Deine Aufgaben:
• 1. Wie weit ragt das protektive Stoma laut dem Textauszug über das Leben mit einem Stoma aus der Bauchdecke?
• 2. Führe den Textauszug über das Leben mit einem Stoma nach seinem letzten Satz weiter.

Textauszug:
━━━━━━━━━━
Beim nächsten Wechselversuche ich die Probeversorgung. Stunden später läuft mir ein warmer Schwall das Bein runter bis zu den Socken. Der Beutel ist bei bloßem Gehen aufgegangen! Ich stehe in meiner eigenen Scheiße. Mit einem Müllbeutel um mein Bein gewickelt, humple ich Richtung Dusche, damit ich meine Scheiße nicht überall im Haus verteile. In der Dusche nehme die restliche Versorgung ab und mache mich sauber. In dieser kurzen Zeit ätzt der Dünndarmstuhl schon meine Haut am Bein an; sie ist feuerrot und brennt.
Nachdem mir zwei Stomatherapeutinnen im übertragenen Sinn gesagt hatten, ich solle mich nicht so anstellen und ihre Hilfestellungen nichts gebracht haben, nehme die Schmerzen einfach hin. Bei der Neubestellung von Versorgungsmaterial meldet sich wieder eine andere Frau und fragt nach. Ich schildere ihr mein Problem und sage, dass es mir jetzt egal ist, und ich einfach nur bis zur OP in zwei Monaten durchhalten werde. Sie möchte eine Lösung finden. Diese Stomatherapeutin nimmt sich Zeit und erkennt, ich brauche eine stärker konvexe Versorgung, weil mein protektives Stoma nur einen knappen halben Zentimeter aus der Bauchdecke ragt. Außerdem würde Paste den Kot nicht aufhalten. Also wäre sie gar nicht für den Zweck gemacht, den die andere Therapeutin mir genannt hatte.
Ernährung
Nach einigem Rumprobieren merke ich allerdings, dass es weiterhin brennt. Was kann es noch sein? Aufgeben oder weitersuchen? Kurz bevor ich planmäßig mein protektives Stoma los werde, finde ich des Rätsels Lösung. Es ist die Ernährung. Ich vertrage mit diesem Stoma Essen nicht mehr so gut:
- Ich habe relativ früh festgestellt, dass ich Laktose nicht mehr gut vertrage. Mein Beutel bläht sich durch die Gase dann stark auf.
━━━━━━━━━━
Datenblock:
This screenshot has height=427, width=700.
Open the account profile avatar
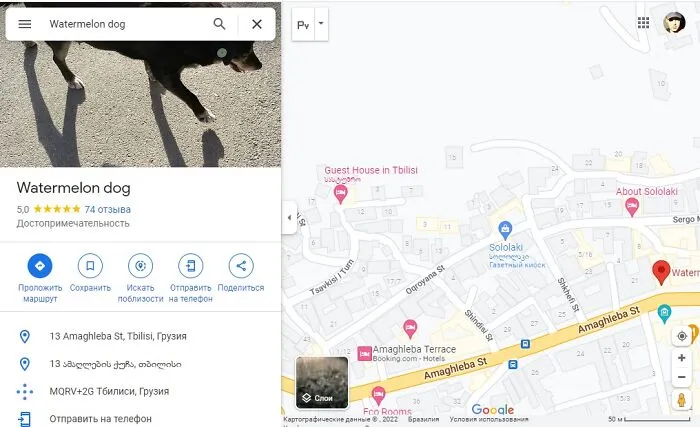click(674, 22)
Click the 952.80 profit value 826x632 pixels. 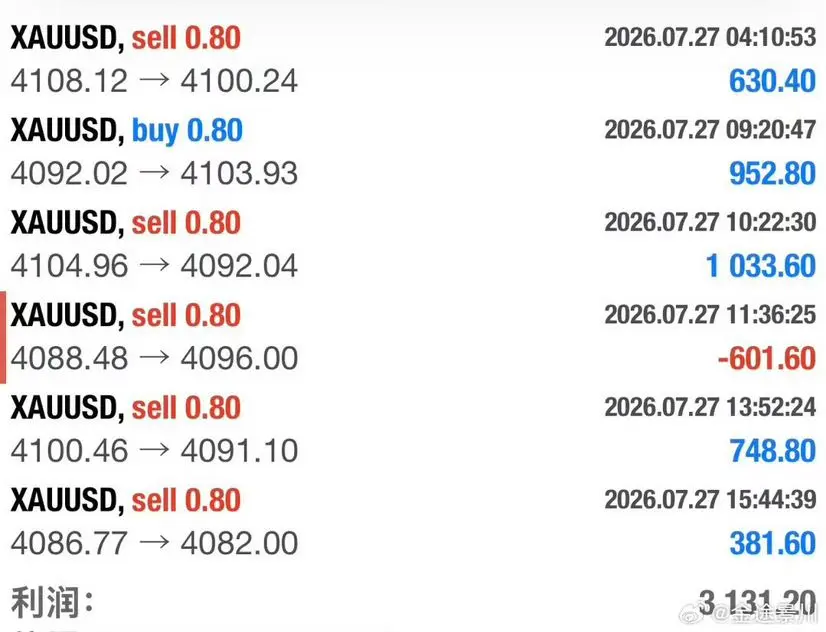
━━━━━━━━━━
Antworten je Aufgabe:
• 1. Es ragt nur einen knappen halben Zentimeter aus der Bauchdecke.

• 2.
- Ich kann mehr Nüsse essen als mit endständigem Stoma, das freut mich natürlich sehr, schließlich liebe ich Nüsse.
- Scharfes Essen reizt mein Stoma nun leider auch: Currys, indische Suppen, feurige Snacks, das alles muss ich jetzt weglassen.
Aber nun zur eigentlichen Ursache meiner Schmerzen: ich vertrage keine Säure mehr. Wenn ich Säure esse, dann brennt mein Stoma: Salatdressing, Apfel, Zitronensaft in der Möhrensuppe, Weißwein. Da die Lebensmittel so unterschiedlich sind, bin ich monatelang nicht drauf gekommen. Seit ich Säure konsequent meide, tut mein Stoma nicht mehr weh. Und gleichzeitig heilt meine Haut um das Stoma tatsächlich langsam ab. Einen solchen Hinweis hätte ich mir von den Stomatherapeutinnen gewünscht, denn mein Stoma unterläuft nach wie vor ein kleines bisschen, aber jetzt ist der Dünndarmstuhl etwas weniger aggressiv.
Da die Versorgung immer unterläuft, dachte ich, dass es nur an der Art der Versorgung liegt, ans Essen habe ich überhaupt nicht gedacht. Es war ein Zufallsfund. Aber nun habe ich auch das geschafft.